We also had a PUBLIC RELATIONS STAFF who handled our publicity and ran liaison with our local sponsors, and a couple of them traveled on each trip to talk with sponsors and man our record table, and they had their own elected or appointed leadership.  These are jobs that can be delegated to students who have particular interest and skills in marketing, graphics, and public relations, and you COULD recruit specifically for these qualities and not ask them to sing if you wanted to.
One thing we did do was to hire a grad student in marketing to handle sponsor development and negotiate with sponsors.  Originally that was paid on commission, but the obvious problem with that is the incentive to overbook an ensemble to get more commissions.  We eventually settled on a mutually-agreed regular payment, but since we charged for our shows we had sufficient income to cover it.  If you do NOT charge for your performances, or are not allowed to, that closes off one very good potential source of fund raising.  But we were not only allowed to, but the group was originally set up with no funding but with the promise that any generated funds could be kept and used to improve the group.  And both my predecessor and I were good stewards of that responsibility.  (We also had a show that had definite commercial value and audience appeal, and often shared expenses and profits with our sponsors.)
And we had a very active and proud TECHNICAL STAFF under a professional director, with their own elected and appointed leadership, with specializations in audio, lighting, or stage set, and you could also recruit for non-singing students with THOSE interests and skills.

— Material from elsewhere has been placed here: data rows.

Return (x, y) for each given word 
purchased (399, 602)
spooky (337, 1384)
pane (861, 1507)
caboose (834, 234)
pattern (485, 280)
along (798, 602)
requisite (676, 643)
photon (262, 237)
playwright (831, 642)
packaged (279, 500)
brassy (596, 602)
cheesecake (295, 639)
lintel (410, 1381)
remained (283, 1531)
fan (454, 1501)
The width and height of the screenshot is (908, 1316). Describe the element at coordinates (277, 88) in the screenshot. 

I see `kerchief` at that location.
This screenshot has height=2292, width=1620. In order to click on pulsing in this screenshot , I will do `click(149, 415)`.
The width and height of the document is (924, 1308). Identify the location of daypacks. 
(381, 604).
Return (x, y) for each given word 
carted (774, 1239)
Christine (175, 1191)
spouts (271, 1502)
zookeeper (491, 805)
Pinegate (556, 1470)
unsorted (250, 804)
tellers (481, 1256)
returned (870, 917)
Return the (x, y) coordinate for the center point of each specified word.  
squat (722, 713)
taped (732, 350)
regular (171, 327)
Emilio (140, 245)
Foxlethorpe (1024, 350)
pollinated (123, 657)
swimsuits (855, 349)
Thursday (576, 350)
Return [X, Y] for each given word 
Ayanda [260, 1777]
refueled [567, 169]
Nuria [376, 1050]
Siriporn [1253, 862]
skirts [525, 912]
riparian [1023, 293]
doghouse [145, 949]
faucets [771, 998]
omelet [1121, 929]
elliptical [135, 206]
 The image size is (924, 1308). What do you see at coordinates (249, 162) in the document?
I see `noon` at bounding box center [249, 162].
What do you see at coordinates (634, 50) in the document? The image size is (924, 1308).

We had a student leadership honorary that I don't necessarily recommend (I inherited it from my predecessor, who had based it on the leadership in the Purdue Glee Club, and I made it work).  These were elected students, but not in popular elections.  The existing honorary members elected their own replacements, and their most important job was to stand between me and the other students, anticipate and head off any potential problems, and represent me to the students and the students to me.  They took their responsibility seriously, and knew that if they didn't I was free to ignore them!  And the one thing I tried hardest to impress on them was that leadership does not come with the office, but needs to be demonstrated BEFORE someone is considered for a leadership position.
You've already got a functioning delegation of responsibilities in your community chorus, handling production, publicity, fundraising, program preparation, etc.  Now it's just a matter of deciding to trust your students to be able to handle the same things or the specific school-related things, probably with a little more direct supervision but without trying to micromanage them.  Communication is the key to success.
All the best,
P.S.  I suspect that a majority of the students in your "beginning" choir are not beginners at all, since it's students who were in choirs in high school who tend to continue singing in college, so don't underestimate what they can do or what you can ask of them.
on January 9, 2012 10:17pm
John.  I have so appreciated your perspective online for all these years.  Your repsonse is just another example of practical experience and the wisdom that comes from that.  Thanks for your input, encouragement and suggestons. I think they will be really helpful.